Perhelatan 15-19 Juli 2026 itu dipusatkan di pesisir selatan dan dihadiri ribuan pengunjung.
Dukungan DPRD
Ketua DPRD Kab. Sukabumi Budi Azhar Mutawali memberikan apresiasi penuh.
“Selamat dan sukses Syukuran Nelayan Desa Ciwaru ke-69 Tahun 2026. Ngagungkeun nu Kawasa, Ngajaga Budaya, Ngamulyakeun Nelayan,” ungkapnya, Minggu 19/7/2026.

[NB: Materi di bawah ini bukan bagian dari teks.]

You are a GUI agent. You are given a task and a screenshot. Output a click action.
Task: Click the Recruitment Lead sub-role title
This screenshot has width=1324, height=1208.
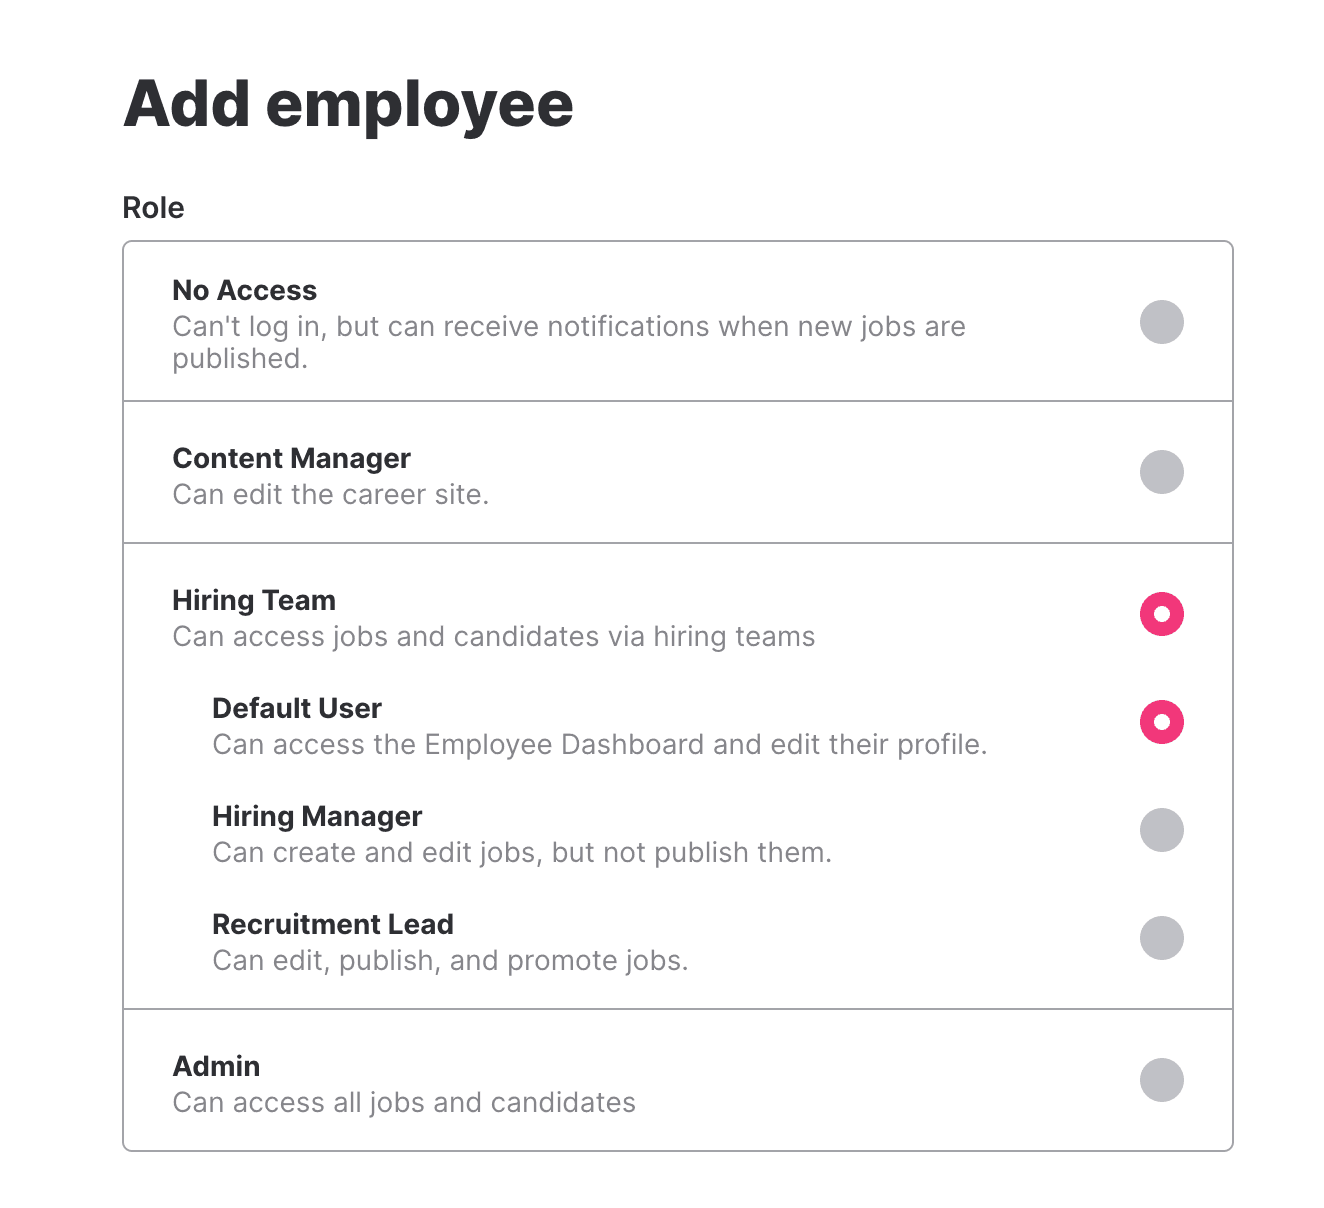333,924
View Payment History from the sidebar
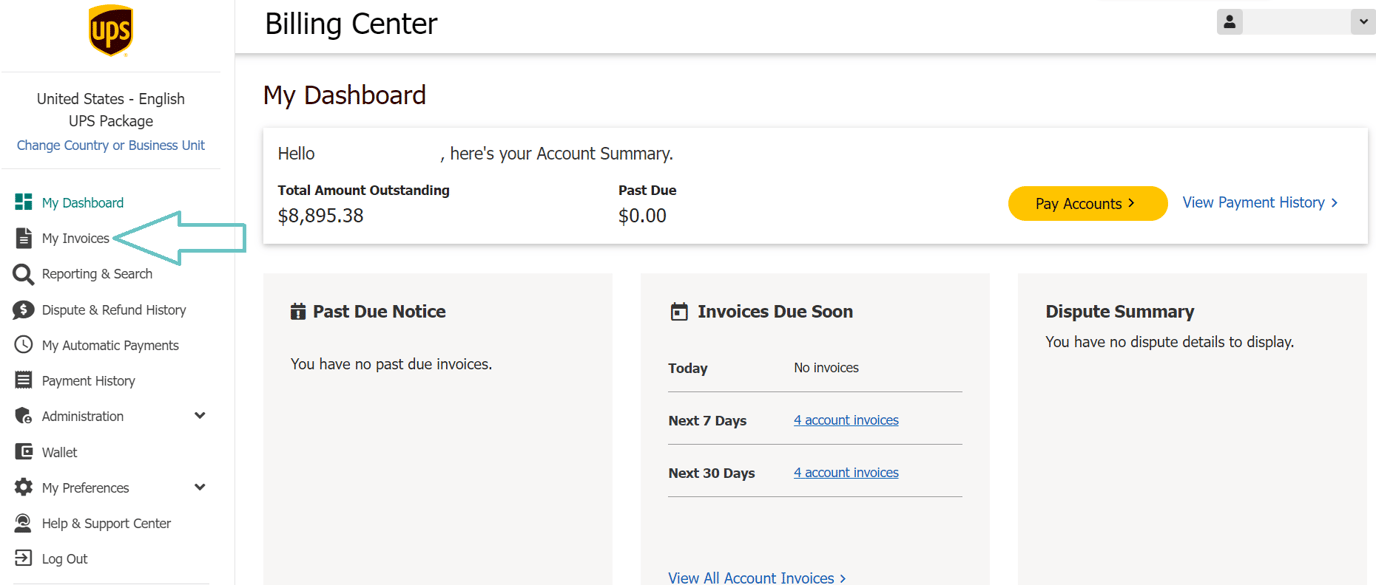The height and width of the screenshot is (585, 1376). 87,380
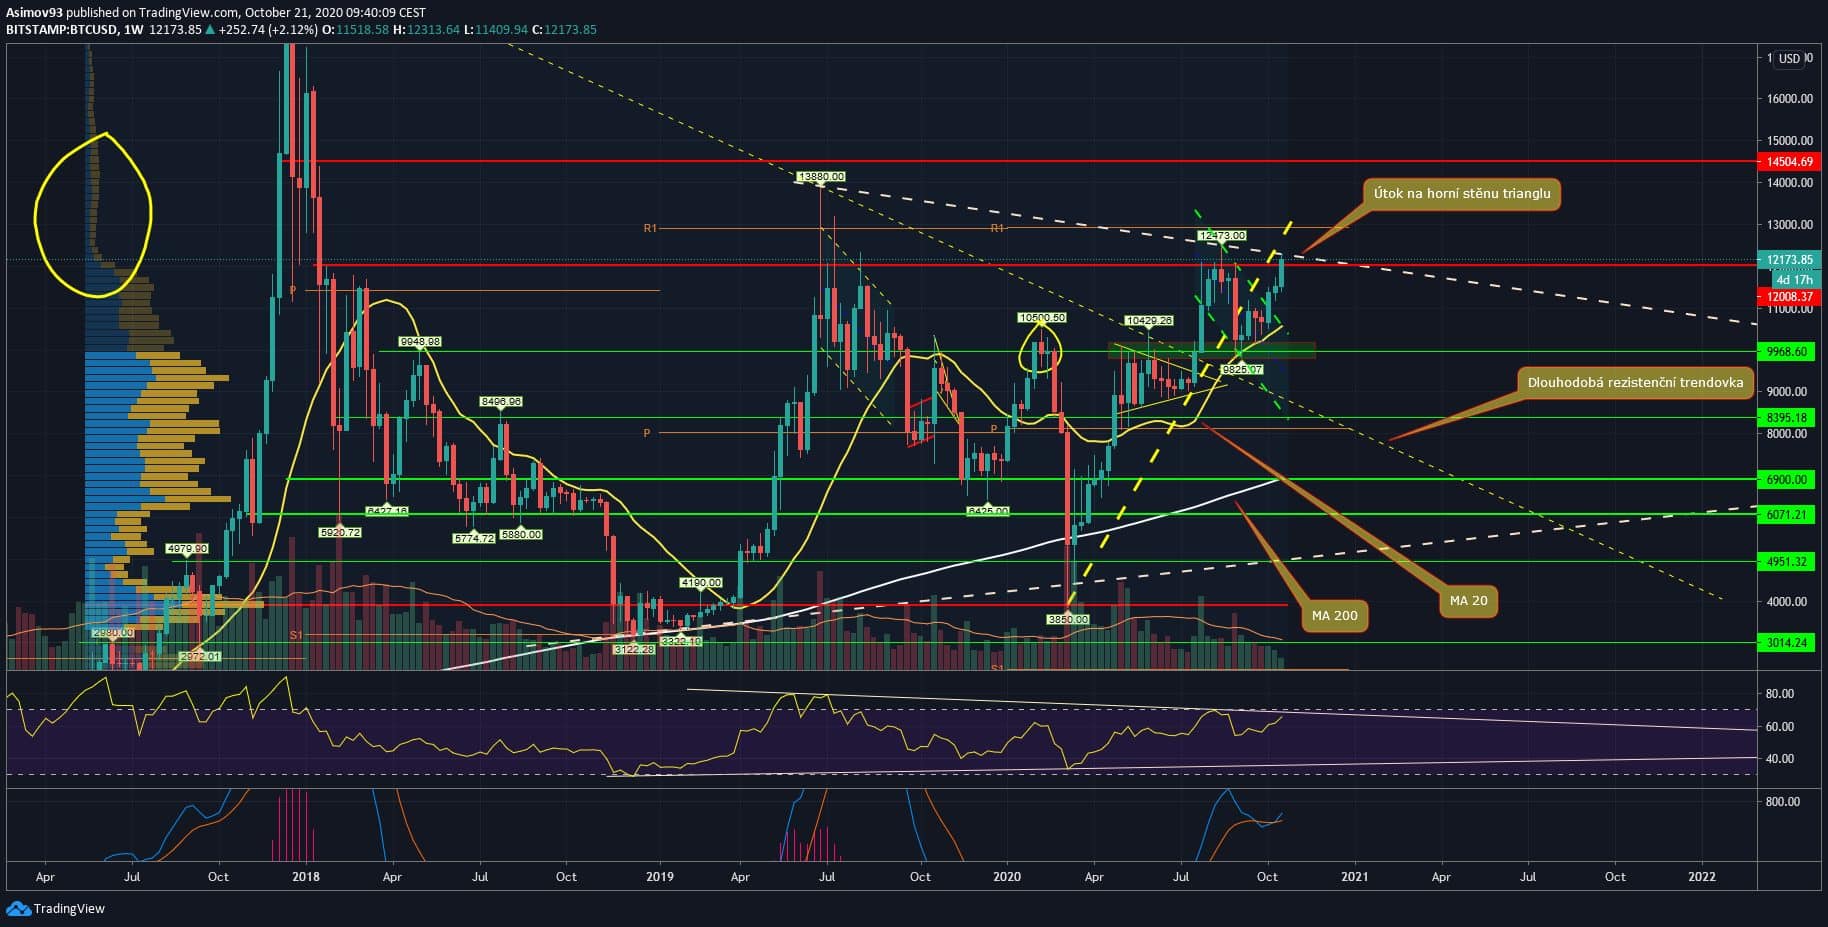This screenshot has height=927, width=1828.
Task: Select the MA 200 callout label
Action: (x=1334, y=615)
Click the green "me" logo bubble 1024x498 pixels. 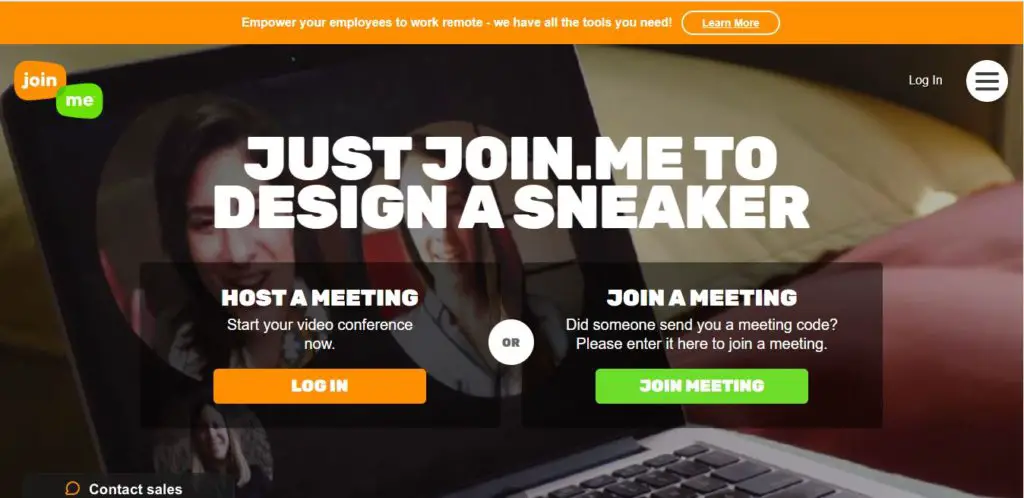79,101
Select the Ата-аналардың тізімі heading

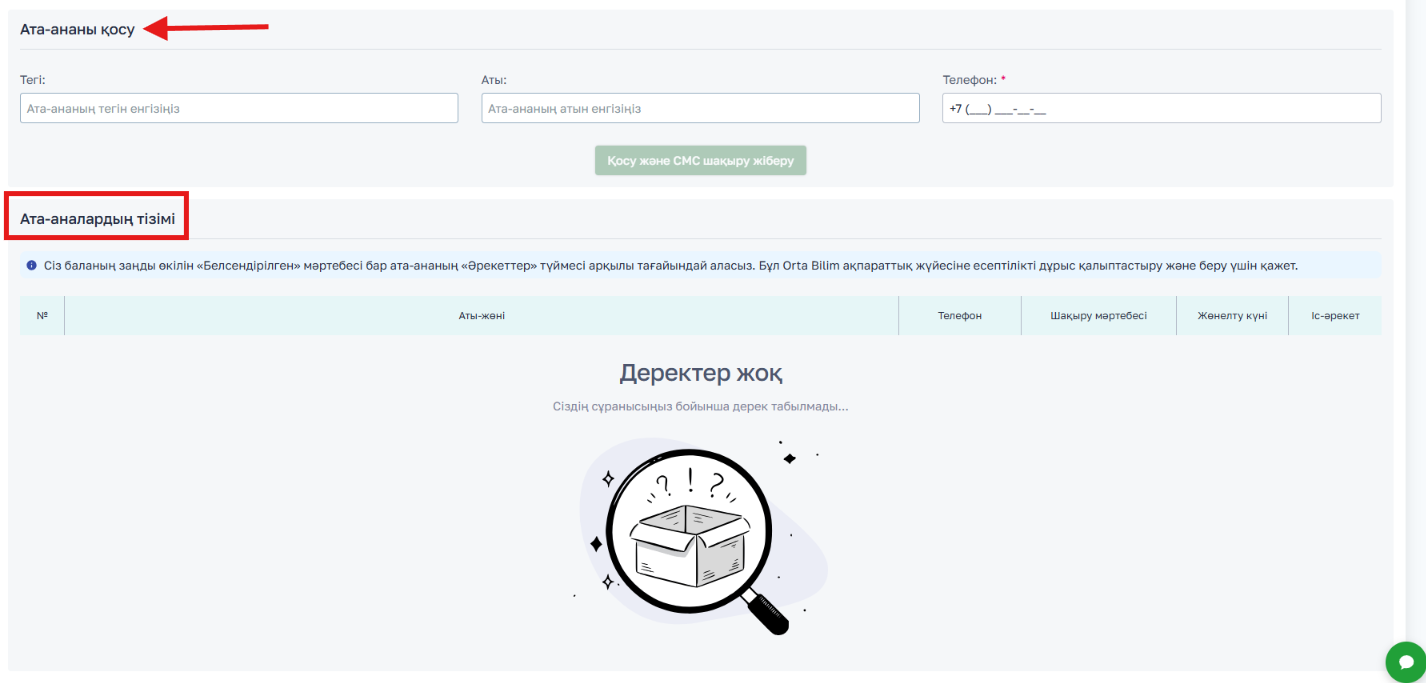[x=97, y=217]
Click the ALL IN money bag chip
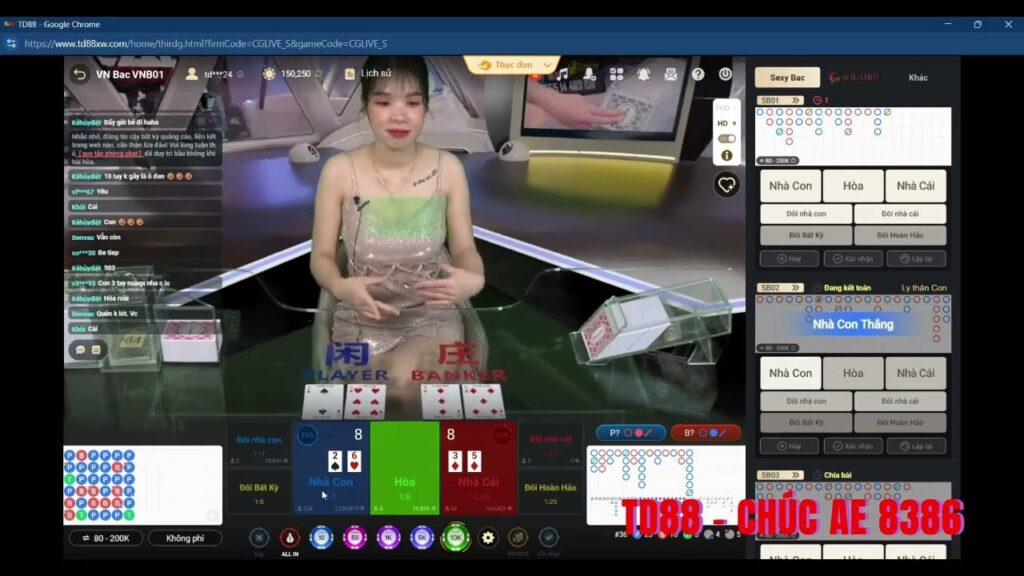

Menurutnya, pesta laut ini punya nilai strategis. Selain melestarikan budaya, juga membuka ruang ekonomi baru yang langsung berdampak ke kesejahteraan warga.
Geliat Seni, Adat & UMKM
Rangkaian acara mengawinkan kesakralan dengan hiburan modern:
- Prosesi Adat: Larung sesaji & doa bersama syukur hasil laut
- Seni & Hiburan: Seni Sunda, panggung rakyat
- Olahraga: Lomba antargenerasi
- Ekonomi: Bazar UMKM, kuliner khas pesisir, kerajinan tangan
Lonjakan wisatawan otomatis mendongkrak omzet homestay, warung, transportasi, hingga perajin cendera mata.
“Pelestarian leluhur harus sejalan dengan modernisasi pariwisata. Tradisi tetap sakral, tapi adaptif jadi sumber pertumbuhan ekonomi berkelanjutan,” tegas Budi Azhar.
Target Naik Kelas Nasional
Budi mengajak wisatawan datang ke Geopark Ciletuh pertengahan Juli. Selain menikmati Pantai Palangpang dan larung sesaji, pengunjung bisa langsung membeli produk UMKM Ciemas.
“Kami berharap Syukuran Nelayan Ciwaru bisa naik kelas jadi agenda budaya berskala nasional. Mari jaga tradisi ini sebagai identitas dan warisan untuk generasi mendatang,” tandasnya.